* _INSTRUCTIONS FOR THE TASK_:
Output range, inclusive: from the line containing "The image size is (482, 419)." to the line containing "Open Wars Of". Restate those lines from the data below word for word and only those.

** Opening WORKING DATA block **

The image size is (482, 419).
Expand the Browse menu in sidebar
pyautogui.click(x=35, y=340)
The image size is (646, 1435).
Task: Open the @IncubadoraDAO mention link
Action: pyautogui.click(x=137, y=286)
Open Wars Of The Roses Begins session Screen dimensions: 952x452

** Closing WORKING DATA block **
** Opening WORKING DATA block **

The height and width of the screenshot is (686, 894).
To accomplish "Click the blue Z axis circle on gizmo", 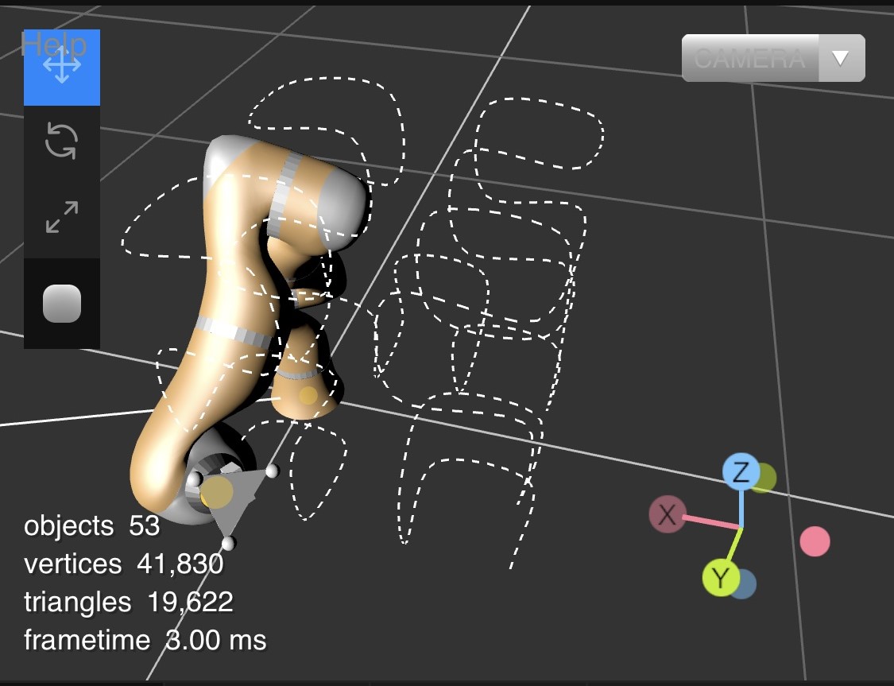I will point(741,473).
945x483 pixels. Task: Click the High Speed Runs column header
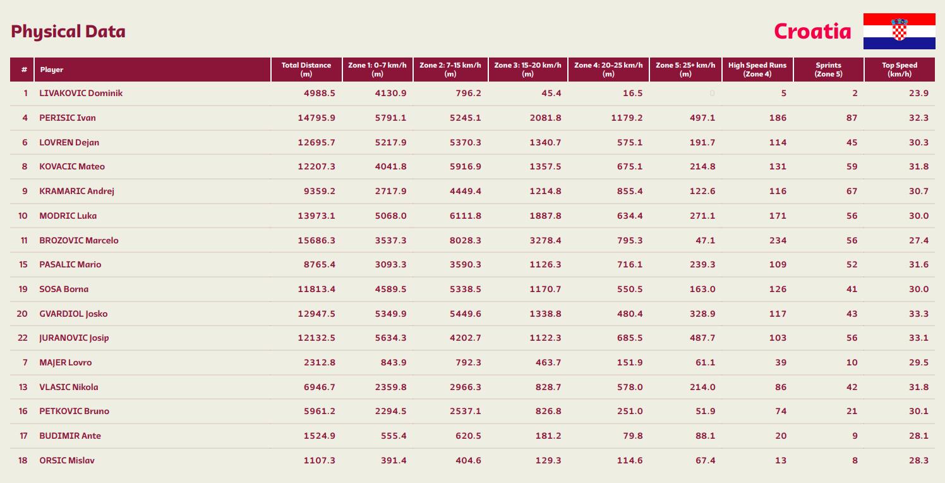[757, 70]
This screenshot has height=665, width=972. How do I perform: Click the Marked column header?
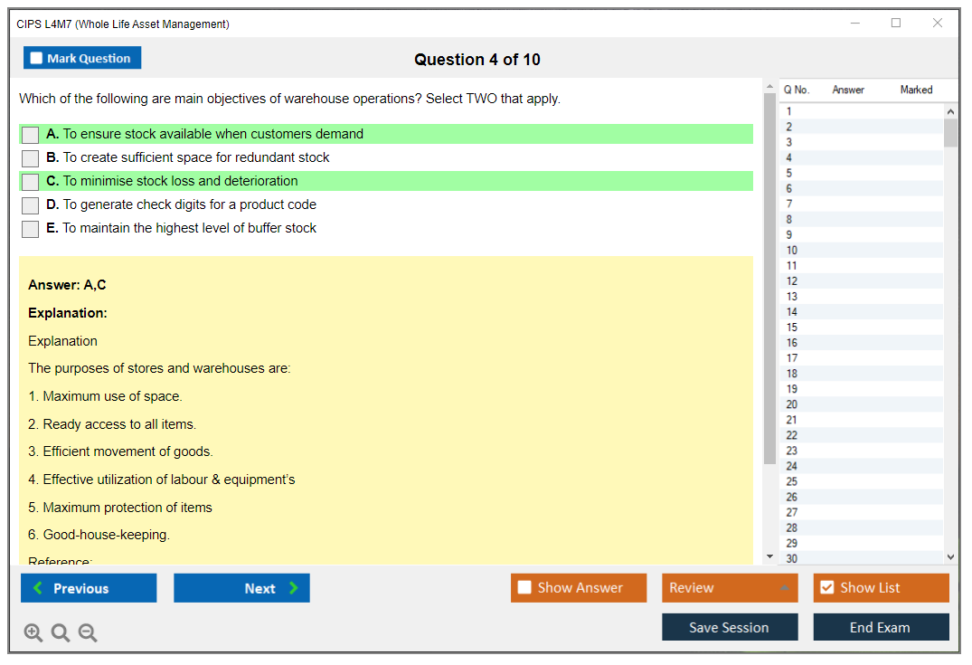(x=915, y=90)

** Closing WORKING DATA block **

* _ANSWER FOR THE TASK_:
The image size is (482, 419).
Expand the Browse menu in sidebar
pyautogui.click(x=35, y=340)
The image size is (646, 1435).
Task: Open the @IncubadoraDAO mention link
Action: pyautogui.click(x=137, y=286)
Open Wars Of The Roses Begins session Screen dimensions: 952x452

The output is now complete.